Personal information
- Born: May 8, 1985 (age 40) Kailua, Hawaii, U.S.
- Nationality: Turkish / American
- Listed height: 6 ft 5 in (1.96 m)
- Listed weight: 199 lb (90 kg)

Career information
- High school: Riverton (Riverton, Wyoming)
- College: Stanford (2003–2007)
- WNBA draft: 2007: 3rd round, 34th overall pick
- Drafted by: Houston Comets
- Playing career: 2007–2020
- Position: Center
- Number: 43

Career history
- 2007: Botaş SK
- 2007 - 2014: Fenerbahçe
- 2014 - 2019: İstanbul Üniversitesi SK
- 2019 - 2020: Elazığ İl Özel İdarespor

Career highlights
- Pac-10 All-Freshman Team (2004);
- Stats at Basketball Reference

= Kristen Newlin =

Turkish American basketball player

Kristen Michelle Newlin (born May 8, 1985) Nevin Nevlin is a Turkish-American former basketball player at the center position who played mostly for Fenerbahçe Istanbul. Born in Kailua, Hawaii Newlin is 1.96 m and her primary position is center. Nevlin was a member of a EuroLeague Women side of Fenerbahçe Istanbul.

She acquired Turkish citizenship in 2008 and consequently adopted the Turkish name of Nevin.
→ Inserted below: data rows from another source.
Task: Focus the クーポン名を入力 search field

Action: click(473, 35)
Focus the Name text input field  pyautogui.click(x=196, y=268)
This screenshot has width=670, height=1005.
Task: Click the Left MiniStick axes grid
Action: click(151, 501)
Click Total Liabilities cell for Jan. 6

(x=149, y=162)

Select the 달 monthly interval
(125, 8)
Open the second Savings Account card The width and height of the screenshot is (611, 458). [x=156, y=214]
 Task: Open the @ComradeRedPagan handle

She played for the first time for Turkey against Serbia and scored 7 points in 23 minutes.

On 10 January 2009, she played in the Turkish Women's Basketball League All-Star match.

== Early life ==
She played for Riverton High School in Riverton, Wyoming.

== College career ==
She played for Stanford University in the NCAA with 5,6 ppg, 5,2 rpg (2003–04), 8,2 ppg, 5,0 rpg (2004–05), 8,3 ppg, 6,8 rpg (2005–06) and 7,0 ppg, 7,9 rpg (2005–06).
===College statistics===
Source

| Year | Team | GP | Points | FG% | 3P% | FT% | RPG | APG | SPG | BPG | PPG |
|---|---|---|---|---|---|---|---|---|---|---|---|
| 2003–04 | Stanford | 30 | 167 | 46.4 | – | 72.5 | 5.2 | 0.5 | 0.4 | 1.7 | 5.6 |
| 2004–05 | Stanford | 35 | 287 | 52.1 | 66.7 | 68.5 | 5.0 | 0.8 | 0.4 | 0.9 | 8.2 |
| 2005–06 | Stanford | 26 | 216 | 49.4 | 33.3 | 54.9 | 6.8 | 1.2 | 0.4 | 1.5 | 8.3 |
| 2006–07 | Stanford | 34 | 238 | 51.1 | 29.7 | 50.0 | 7.9 | 1.3 | 0.4 | 1.3 | 7.0 |
| Career | Stanford | 125 | 908 | 50.0 | 29.6 | 62.2 | 6.2 | 1.0 | 0.4 | 1.3 | 7.3 |

== WNBA career ==
She drafted 34th overall for Houston Comets in the 2007 WNBA draft, however, on 10 May 2007, she signed a contract with the Indiana Fever.

== Europe career ==
- 2007 Botaş SK
- 2007–2014 Fenerbahçe Istanbul
  - Turkish Championship: 2008, 2009, 2010, 2011, 2012, 2013
  - Turkish Cup: 2008, 2009
  - Turkish Presidents Cup: 2010
- 2014–2019 İstanbul Üniversitesi SK
- 2019–2020 Elazığ İl Özel İdarespor

== International career ==
Newlin plays for Turkey women's national basketball team.

==Personal life==
Newlin's brother is Brett Newlin, an American rower who won silver in the 2005 World Rowing Championships and competed in the 2008 and 2012 Summer Olympics.

She married Turkish professional basketball coach Emre Vatansever in 2014, and they have three children.